##### DATASET EXCERPTS
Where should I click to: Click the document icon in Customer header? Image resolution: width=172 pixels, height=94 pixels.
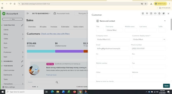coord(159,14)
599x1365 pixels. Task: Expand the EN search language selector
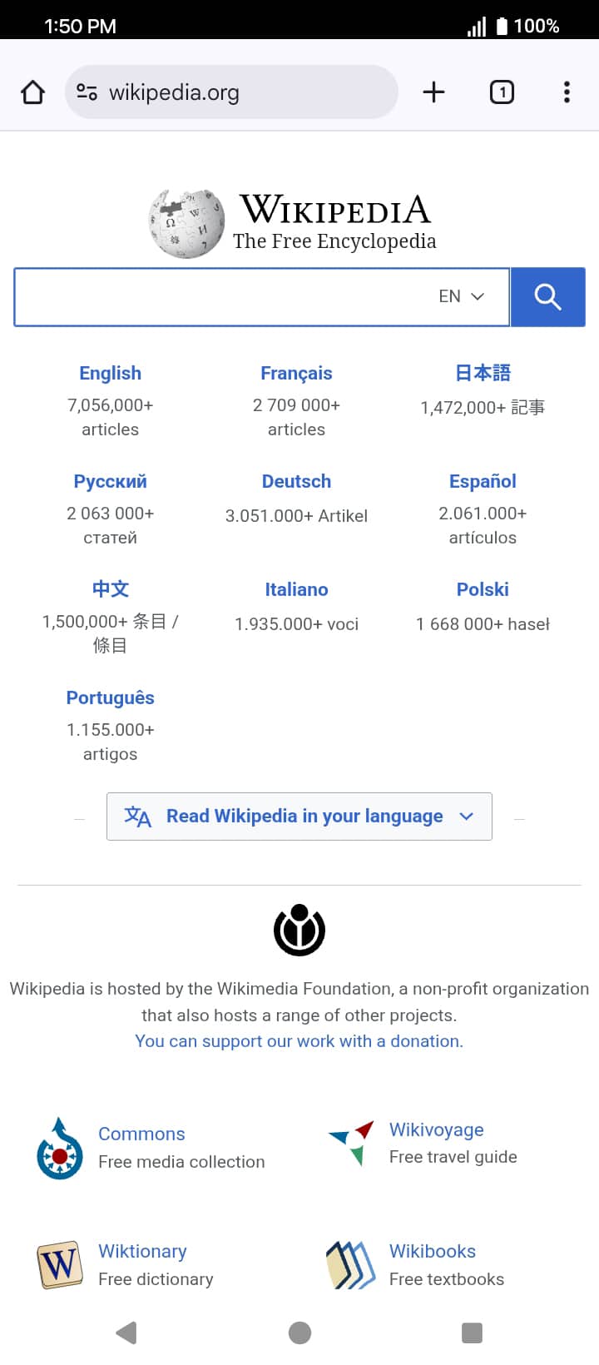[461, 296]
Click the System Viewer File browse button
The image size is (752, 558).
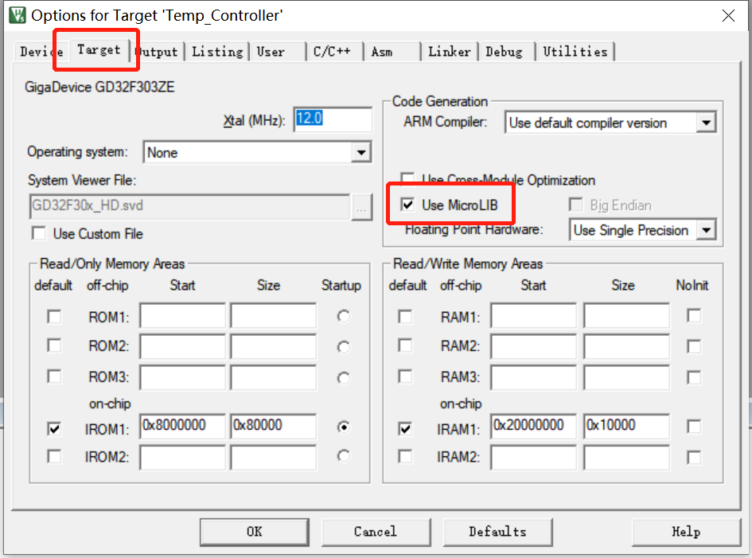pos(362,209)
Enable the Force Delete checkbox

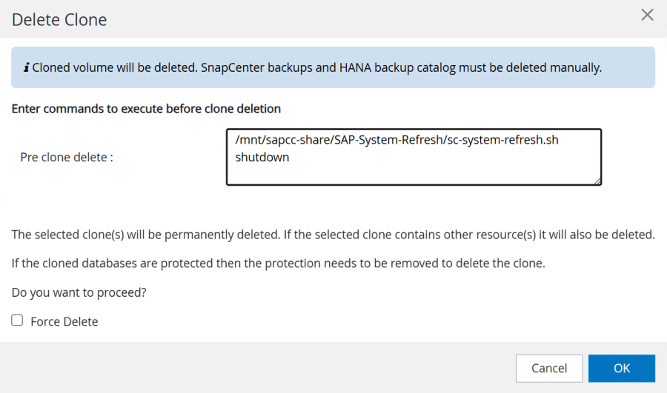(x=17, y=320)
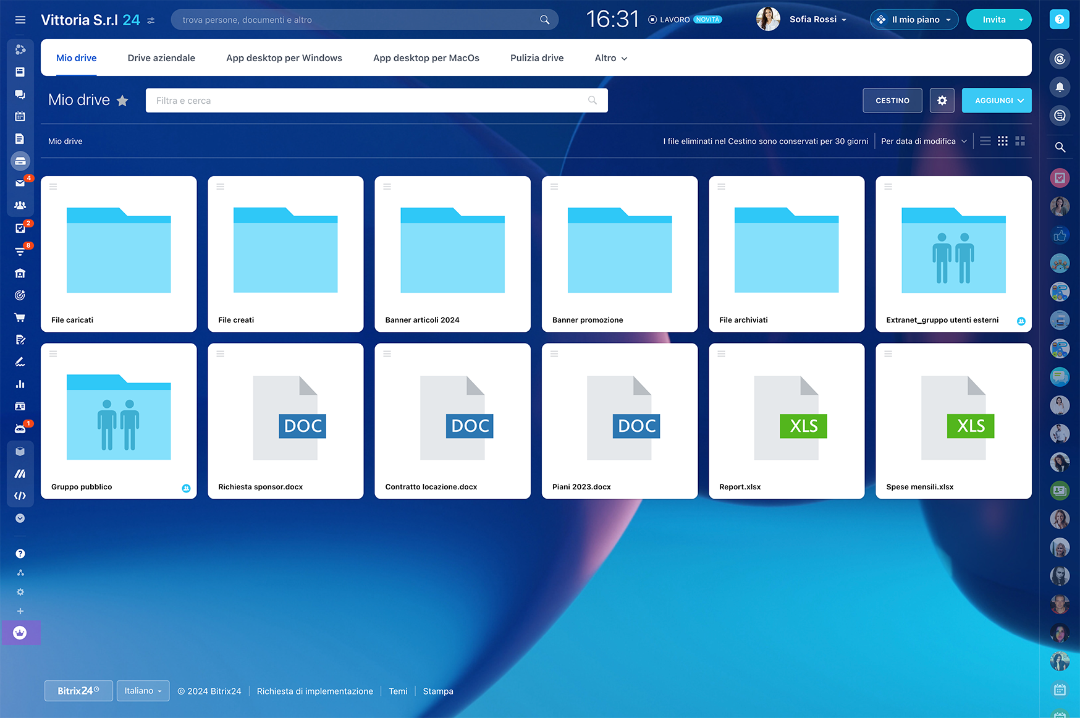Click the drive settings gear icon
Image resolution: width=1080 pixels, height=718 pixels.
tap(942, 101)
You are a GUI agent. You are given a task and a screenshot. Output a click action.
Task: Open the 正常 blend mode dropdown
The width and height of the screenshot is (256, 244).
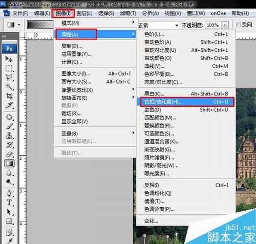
##########
##### DATASET EXCERPTS
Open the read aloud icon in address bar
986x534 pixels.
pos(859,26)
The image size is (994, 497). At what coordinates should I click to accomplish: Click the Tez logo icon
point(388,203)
##########
# [EXERCISE]
Return the lines above from the one with "Enable the Force Delete checkbox" through the one with "The width and", verbatim and nothing else. Omit every picture.

# [EXERCISE RESPONSE]
Enable the Force Delete checkbox

(x=17, y=320)
Click the drive settings gear icon
Image resolution: width=1080 pixels, height=718 pixels.
tap(942, 101)
You are a GUI agent. You are given a task and a screenshot. Output a click action.
Task: Open the 正常 blend mode dropdown
The width and height of the screenshot is (256, 244).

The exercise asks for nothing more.